**** INFORMATION GIVEN

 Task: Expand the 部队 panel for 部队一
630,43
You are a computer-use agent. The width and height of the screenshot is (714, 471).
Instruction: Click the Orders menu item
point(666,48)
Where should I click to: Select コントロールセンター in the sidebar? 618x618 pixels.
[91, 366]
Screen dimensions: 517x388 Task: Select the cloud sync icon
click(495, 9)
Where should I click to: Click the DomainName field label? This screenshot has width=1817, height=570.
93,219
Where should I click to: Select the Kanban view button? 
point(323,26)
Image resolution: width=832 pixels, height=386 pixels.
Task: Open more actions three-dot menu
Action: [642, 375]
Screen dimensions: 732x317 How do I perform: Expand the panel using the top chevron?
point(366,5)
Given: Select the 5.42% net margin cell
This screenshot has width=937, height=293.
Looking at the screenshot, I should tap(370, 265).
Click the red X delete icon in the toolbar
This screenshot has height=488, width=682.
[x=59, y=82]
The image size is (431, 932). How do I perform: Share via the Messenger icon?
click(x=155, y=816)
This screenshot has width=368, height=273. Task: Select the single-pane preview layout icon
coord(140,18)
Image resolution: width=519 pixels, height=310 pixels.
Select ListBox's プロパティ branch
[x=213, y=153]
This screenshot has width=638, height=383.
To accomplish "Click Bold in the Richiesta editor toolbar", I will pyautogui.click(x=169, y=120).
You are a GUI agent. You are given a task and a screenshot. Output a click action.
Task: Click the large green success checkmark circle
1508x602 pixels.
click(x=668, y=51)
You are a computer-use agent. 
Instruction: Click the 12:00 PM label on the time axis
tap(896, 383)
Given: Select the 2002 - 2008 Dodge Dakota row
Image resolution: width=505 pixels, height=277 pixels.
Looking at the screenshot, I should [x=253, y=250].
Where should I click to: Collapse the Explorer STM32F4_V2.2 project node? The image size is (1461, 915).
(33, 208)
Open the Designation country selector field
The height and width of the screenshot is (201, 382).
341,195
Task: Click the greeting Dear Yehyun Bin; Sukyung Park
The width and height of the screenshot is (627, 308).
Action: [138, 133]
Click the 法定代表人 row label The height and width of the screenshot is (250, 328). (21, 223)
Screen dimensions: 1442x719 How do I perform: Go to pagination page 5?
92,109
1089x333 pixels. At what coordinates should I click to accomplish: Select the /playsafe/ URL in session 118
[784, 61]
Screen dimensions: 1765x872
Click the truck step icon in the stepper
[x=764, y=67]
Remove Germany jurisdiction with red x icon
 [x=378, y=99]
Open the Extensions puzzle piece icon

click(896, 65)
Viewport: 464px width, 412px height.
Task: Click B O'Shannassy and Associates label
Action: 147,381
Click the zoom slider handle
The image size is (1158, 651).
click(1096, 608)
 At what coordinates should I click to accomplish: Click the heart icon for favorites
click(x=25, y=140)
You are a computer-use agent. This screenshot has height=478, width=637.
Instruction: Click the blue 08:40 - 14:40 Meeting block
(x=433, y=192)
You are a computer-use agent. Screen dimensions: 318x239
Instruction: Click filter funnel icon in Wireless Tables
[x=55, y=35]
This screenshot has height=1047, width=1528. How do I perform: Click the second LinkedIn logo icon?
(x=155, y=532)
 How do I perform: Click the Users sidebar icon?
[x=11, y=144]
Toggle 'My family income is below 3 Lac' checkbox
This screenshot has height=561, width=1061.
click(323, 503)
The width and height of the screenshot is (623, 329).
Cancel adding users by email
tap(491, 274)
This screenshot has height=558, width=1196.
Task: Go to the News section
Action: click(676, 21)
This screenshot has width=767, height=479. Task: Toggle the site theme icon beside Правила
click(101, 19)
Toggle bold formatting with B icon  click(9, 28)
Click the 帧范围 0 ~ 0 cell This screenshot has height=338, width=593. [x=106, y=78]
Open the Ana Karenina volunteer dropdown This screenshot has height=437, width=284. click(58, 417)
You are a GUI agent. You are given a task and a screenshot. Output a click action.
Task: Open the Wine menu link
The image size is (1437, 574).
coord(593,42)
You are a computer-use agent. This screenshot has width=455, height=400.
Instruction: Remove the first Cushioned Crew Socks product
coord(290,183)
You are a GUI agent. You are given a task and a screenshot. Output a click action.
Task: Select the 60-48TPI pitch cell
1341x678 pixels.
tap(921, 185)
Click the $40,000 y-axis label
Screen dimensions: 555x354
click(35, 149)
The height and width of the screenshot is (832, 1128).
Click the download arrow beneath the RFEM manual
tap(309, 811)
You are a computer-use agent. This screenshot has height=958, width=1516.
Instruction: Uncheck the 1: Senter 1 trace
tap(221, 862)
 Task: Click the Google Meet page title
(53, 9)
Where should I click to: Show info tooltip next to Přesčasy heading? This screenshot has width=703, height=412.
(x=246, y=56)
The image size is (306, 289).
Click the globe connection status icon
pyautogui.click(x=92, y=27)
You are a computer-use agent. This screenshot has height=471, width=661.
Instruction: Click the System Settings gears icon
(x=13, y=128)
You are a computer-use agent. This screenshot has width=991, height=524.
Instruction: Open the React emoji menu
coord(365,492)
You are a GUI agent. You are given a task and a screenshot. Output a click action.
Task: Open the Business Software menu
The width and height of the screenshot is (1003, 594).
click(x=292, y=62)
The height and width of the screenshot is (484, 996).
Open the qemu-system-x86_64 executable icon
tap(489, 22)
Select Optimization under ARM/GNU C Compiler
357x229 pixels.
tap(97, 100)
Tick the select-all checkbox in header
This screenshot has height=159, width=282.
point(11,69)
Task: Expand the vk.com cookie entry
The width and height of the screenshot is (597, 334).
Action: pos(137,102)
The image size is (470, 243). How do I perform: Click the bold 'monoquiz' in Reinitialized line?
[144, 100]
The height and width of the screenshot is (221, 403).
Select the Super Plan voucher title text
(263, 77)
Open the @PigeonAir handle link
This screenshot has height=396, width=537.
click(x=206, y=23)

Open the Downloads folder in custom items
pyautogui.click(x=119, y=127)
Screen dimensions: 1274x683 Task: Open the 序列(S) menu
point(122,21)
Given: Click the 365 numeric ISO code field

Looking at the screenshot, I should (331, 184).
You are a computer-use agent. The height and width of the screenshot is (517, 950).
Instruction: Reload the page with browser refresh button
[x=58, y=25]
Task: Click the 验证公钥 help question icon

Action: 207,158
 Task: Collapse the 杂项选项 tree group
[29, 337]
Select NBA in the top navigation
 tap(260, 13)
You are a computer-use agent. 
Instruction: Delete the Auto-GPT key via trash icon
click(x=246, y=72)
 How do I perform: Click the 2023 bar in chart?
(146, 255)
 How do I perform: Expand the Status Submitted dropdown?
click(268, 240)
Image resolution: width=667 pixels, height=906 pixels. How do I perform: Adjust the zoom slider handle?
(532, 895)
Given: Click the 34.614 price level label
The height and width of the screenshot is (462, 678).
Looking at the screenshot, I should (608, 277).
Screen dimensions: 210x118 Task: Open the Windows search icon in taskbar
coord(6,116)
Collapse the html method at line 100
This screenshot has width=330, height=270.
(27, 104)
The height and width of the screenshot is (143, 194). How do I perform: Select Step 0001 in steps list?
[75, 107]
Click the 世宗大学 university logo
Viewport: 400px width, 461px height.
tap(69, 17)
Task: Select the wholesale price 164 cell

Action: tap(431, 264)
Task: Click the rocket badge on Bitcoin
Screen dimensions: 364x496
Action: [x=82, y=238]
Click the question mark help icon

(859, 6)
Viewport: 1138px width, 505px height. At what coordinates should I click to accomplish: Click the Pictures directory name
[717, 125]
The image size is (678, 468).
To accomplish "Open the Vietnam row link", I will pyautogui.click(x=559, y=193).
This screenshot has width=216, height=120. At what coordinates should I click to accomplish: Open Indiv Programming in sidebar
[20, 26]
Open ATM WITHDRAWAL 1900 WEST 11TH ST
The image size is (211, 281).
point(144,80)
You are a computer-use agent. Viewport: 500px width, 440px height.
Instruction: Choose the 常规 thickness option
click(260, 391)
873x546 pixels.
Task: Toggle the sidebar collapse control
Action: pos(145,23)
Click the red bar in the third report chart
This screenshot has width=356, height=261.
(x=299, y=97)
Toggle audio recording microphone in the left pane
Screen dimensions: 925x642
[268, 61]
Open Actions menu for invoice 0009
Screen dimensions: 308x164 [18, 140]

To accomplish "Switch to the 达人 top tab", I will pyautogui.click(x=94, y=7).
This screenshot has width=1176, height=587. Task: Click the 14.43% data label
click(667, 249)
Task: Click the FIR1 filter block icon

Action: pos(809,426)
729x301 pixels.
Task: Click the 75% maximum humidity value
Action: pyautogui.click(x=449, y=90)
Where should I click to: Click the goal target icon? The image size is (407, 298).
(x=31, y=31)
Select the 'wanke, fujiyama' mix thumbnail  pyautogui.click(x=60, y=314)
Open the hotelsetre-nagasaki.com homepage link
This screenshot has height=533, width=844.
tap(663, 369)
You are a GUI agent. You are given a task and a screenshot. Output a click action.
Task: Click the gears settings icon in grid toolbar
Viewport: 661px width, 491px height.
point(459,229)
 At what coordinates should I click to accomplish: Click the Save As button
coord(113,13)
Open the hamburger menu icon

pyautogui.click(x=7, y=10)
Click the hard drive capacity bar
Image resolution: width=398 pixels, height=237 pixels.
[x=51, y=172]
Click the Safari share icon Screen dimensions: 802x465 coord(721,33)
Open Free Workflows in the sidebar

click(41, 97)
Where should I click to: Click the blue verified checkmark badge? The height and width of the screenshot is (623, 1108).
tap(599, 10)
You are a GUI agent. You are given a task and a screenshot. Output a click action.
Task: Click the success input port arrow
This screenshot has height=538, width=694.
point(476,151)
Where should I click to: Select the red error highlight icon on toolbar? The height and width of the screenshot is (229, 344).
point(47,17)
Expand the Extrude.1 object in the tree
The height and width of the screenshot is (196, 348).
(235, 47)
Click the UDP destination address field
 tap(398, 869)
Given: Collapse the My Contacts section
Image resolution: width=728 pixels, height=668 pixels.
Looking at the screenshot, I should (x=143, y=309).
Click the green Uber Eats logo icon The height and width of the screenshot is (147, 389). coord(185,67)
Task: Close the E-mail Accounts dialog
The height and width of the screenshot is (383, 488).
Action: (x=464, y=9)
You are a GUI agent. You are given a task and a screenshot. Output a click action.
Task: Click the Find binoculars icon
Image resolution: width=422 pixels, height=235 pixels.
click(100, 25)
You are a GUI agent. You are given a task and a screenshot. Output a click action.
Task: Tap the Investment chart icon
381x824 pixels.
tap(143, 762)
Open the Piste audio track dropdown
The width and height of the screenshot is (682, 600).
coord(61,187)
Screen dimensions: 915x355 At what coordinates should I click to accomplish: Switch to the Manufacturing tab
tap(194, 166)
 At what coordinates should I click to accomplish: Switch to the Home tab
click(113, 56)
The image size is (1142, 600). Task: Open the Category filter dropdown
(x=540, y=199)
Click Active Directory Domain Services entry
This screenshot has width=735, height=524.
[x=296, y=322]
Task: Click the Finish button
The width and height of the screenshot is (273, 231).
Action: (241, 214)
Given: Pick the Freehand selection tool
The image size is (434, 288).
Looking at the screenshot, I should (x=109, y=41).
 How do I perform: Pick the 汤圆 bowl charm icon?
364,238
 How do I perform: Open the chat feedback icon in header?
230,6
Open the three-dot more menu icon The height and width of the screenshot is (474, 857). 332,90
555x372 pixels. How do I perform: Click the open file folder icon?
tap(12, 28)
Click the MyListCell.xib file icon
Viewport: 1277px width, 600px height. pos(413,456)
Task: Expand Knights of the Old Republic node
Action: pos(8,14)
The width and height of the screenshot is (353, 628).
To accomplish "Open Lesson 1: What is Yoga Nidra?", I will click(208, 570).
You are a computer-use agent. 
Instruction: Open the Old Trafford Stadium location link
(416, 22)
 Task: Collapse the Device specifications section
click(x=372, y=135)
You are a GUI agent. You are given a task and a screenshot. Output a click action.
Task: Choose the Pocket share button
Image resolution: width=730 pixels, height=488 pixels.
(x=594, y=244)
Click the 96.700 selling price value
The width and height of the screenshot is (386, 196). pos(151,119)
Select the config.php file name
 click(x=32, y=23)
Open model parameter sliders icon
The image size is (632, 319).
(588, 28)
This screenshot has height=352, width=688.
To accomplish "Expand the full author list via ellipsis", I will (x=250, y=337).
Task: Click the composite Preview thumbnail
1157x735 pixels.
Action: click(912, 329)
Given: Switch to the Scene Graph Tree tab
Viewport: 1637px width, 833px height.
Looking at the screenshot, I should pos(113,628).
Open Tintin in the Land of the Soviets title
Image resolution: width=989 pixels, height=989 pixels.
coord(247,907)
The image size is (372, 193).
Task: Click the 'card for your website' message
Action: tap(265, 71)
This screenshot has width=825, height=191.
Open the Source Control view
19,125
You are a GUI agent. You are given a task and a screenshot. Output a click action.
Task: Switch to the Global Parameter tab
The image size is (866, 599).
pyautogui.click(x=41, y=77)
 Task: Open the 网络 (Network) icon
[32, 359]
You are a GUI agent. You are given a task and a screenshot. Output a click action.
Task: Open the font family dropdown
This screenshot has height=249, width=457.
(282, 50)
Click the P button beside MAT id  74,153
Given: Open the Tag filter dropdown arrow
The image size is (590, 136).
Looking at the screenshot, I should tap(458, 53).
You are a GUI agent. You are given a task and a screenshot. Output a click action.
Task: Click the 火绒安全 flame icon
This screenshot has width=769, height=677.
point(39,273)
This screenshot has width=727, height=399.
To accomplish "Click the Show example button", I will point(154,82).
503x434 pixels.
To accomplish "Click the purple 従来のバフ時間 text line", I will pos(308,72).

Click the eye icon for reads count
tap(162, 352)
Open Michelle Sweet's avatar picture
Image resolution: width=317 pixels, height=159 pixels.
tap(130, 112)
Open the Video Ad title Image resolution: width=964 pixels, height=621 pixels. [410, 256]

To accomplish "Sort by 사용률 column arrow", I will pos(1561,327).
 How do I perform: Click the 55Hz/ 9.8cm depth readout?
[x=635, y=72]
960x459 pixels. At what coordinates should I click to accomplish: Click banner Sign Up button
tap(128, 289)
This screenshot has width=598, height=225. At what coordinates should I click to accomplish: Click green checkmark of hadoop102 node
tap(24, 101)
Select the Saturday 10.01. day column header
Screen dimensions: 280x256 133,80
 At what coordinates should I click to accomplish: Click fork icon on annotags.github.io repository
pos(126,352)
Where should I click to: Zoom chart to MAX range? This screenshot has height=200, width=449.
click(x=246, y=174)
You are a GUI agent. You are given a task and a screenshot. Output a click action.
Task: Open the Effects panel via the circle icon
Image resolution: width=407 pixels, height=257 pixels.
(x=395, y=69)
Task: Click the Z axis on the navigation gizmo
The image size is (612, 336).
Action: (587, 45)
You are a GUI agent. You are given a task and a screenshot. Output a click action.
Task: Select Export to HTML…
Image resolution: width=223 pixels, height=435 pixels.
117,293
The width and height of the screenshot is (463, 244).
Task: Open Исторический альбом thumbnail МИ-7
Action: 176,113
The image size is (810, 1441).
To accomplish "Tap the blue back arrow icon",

********

__REQUIRED ACTION__
In the records above, find each line with the string "family" and list it.

__RESULT__
Toggle 'My family income is below 3 Lac' checkbox
Task: Open the font family dropdown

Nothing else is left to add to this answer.